When you are purchasing items that are subject to frequent changes in the cost of materials or labor used or where the supplier is responsible for the payment of freight, you may need to include a provision that adjusts pricing accordingly. In a way this is similar to needing to manage currency exchange when you have a supplier or buyer that operates under a different currency where changes in currency can affect their costs or profits.
The first thing to consider is which party should take the risk. If the buyer expects the supplier to assume all the risk, you can expect that the supplier will build contingencies into their price to cover the risk. As long as the contingency covers their costs the supplier will never lose. If the changes to the raw materials are less,the supplier makes more of a profit. So having the supplier take all the risk is the lowest risk but highest potential cost for the buyer.
If the buyer assumes all the risk, it’s not much different than agreeing to pay in a foreign
currency, the key question is what steps can you take to hedge against the risk. Unlike currency exchange where you can hedge against the risk by purchasing the foreign currency at forward rates, hedging against changes to material costs are harder to manage as in most cases you would hedge against the risk by making firm commitments today that the supplier can also use to make firm commitments to their material suppliers at today’s prices for delivery in the future so you are not impacted by the change. You may not need or want to make a firm commitment for all you expected volume, and you can always have some portion hedged by advance purchases and some that you have as floating where the price will be adjusted based upon what the costs are at the time.
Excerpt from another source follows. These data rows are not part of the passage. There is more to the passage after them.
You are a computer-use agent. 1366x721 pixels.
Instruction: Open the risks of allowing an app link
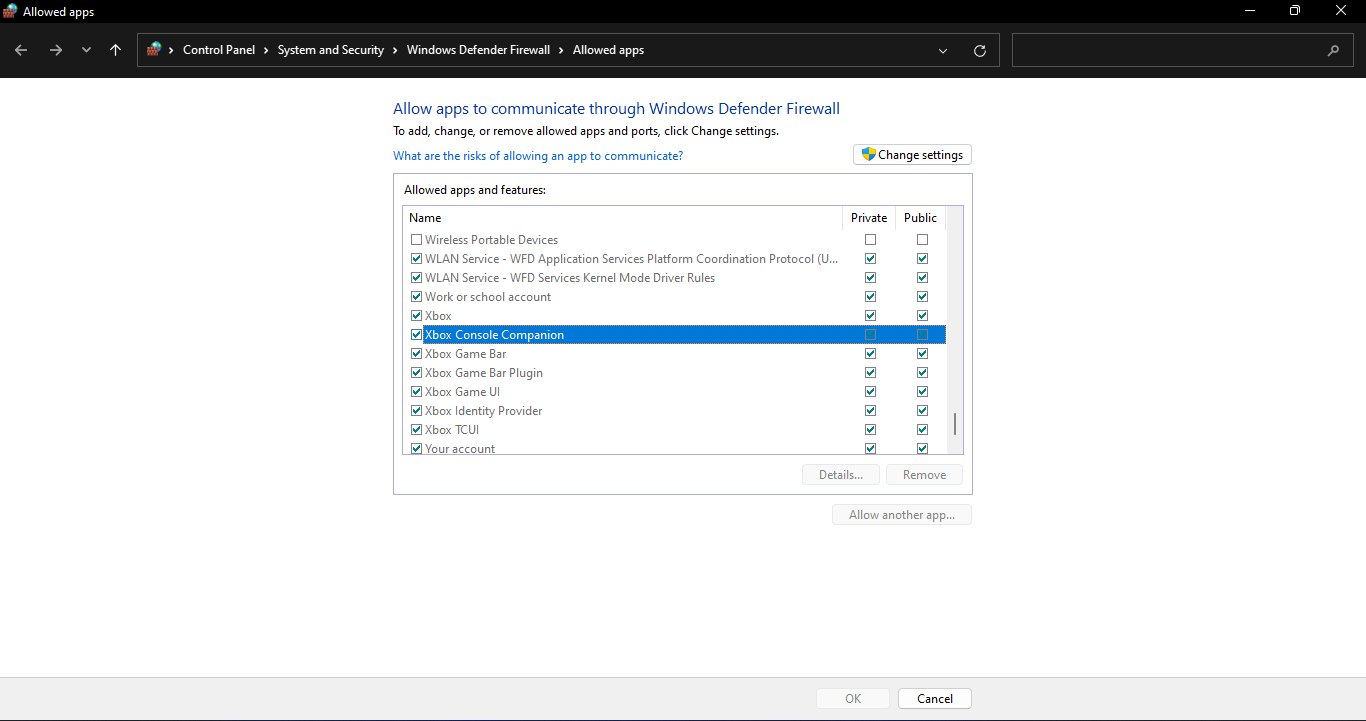[x=538, y=156]
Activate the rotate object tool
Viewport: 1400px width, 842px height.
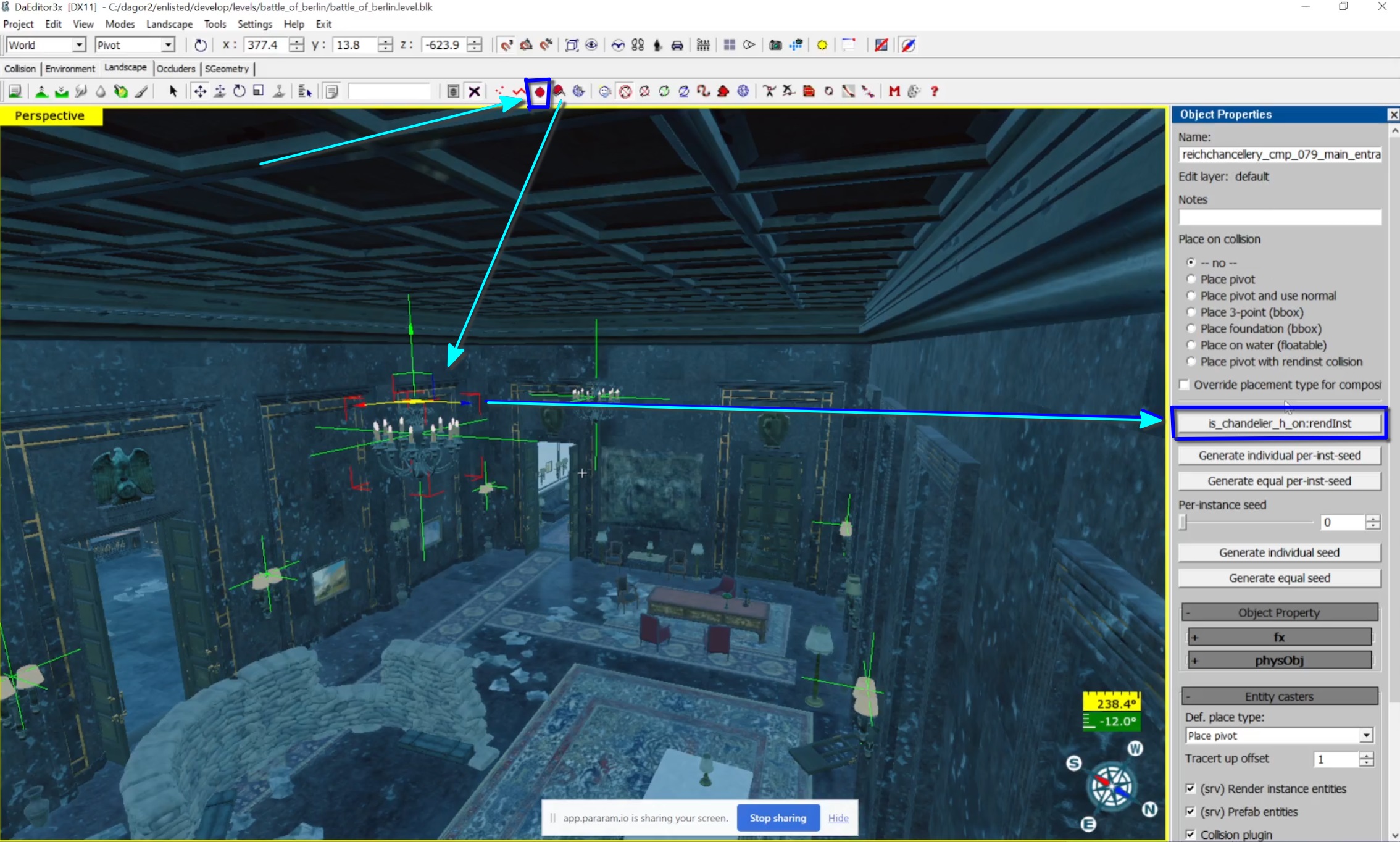coord(240,91)
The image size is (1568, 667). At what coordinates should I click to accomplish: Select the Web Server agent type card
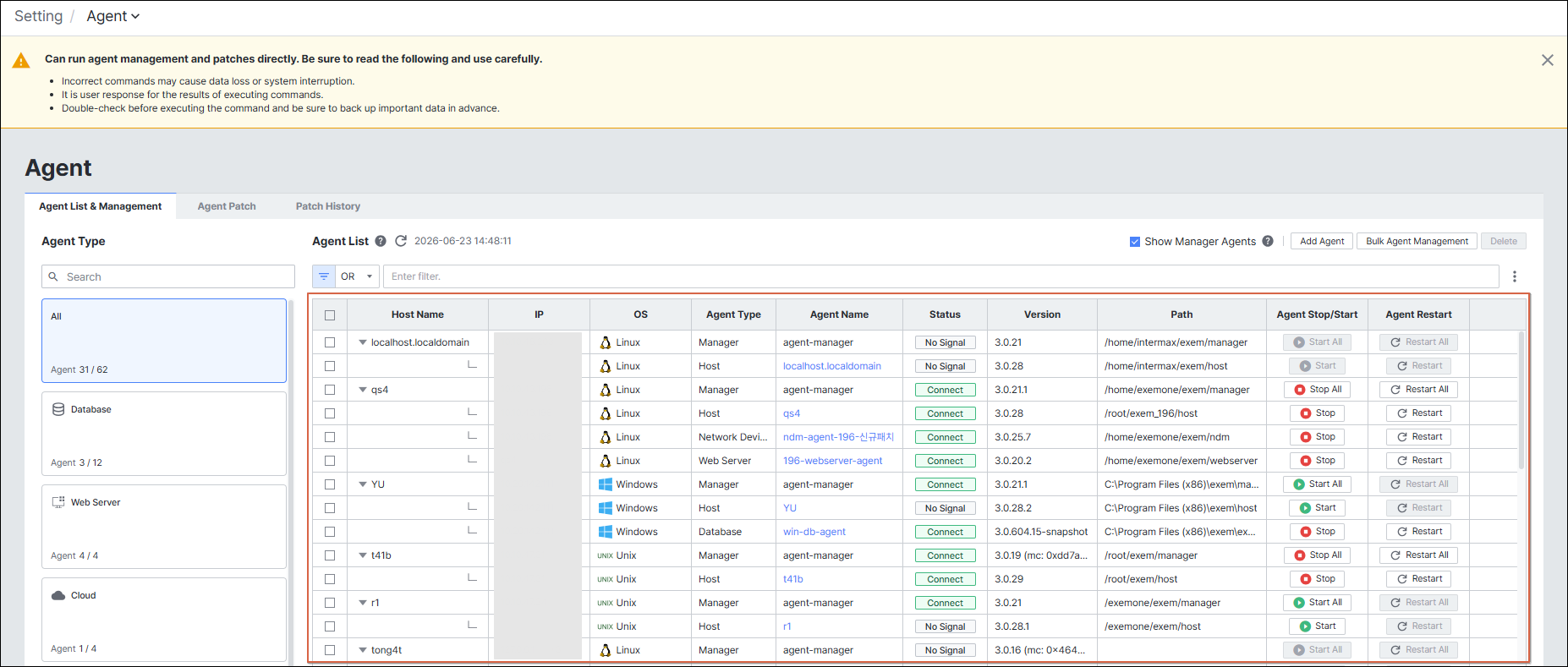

Any time you agree to allow for price changes for things like raw materials or other items that are subject to their prices being changed, your contract need to establish a baseline for measuring the amount of the changes to the price. For raw materials you need to establish
the quantity that will be consumed or scraped in the process so you understand the true impact of the change in the price in what you are purchasing. If you were buying a product that had a bill of materials, you would also identify how many of the items that were subject to changes in pricing would be affected. Next you want to understand what impact a Supplier’s inventory has on their cost. Just because the price of the material has gone up or down when they need to make future purchases of it does not impact the cost the supplier had for what they paid for any existing inventory. Next you need to establish the basis for the cost adjustment. Are you paying it based upon their actual cost they paid or is it based upon quoted market prices or market indexes? If its based upon actual cost you would want to have the right to audit that cost. The last things to decide is the frequency of price changes that would be allowed and how any additional costs or credits will be managed. All these things would need to be included in the contract.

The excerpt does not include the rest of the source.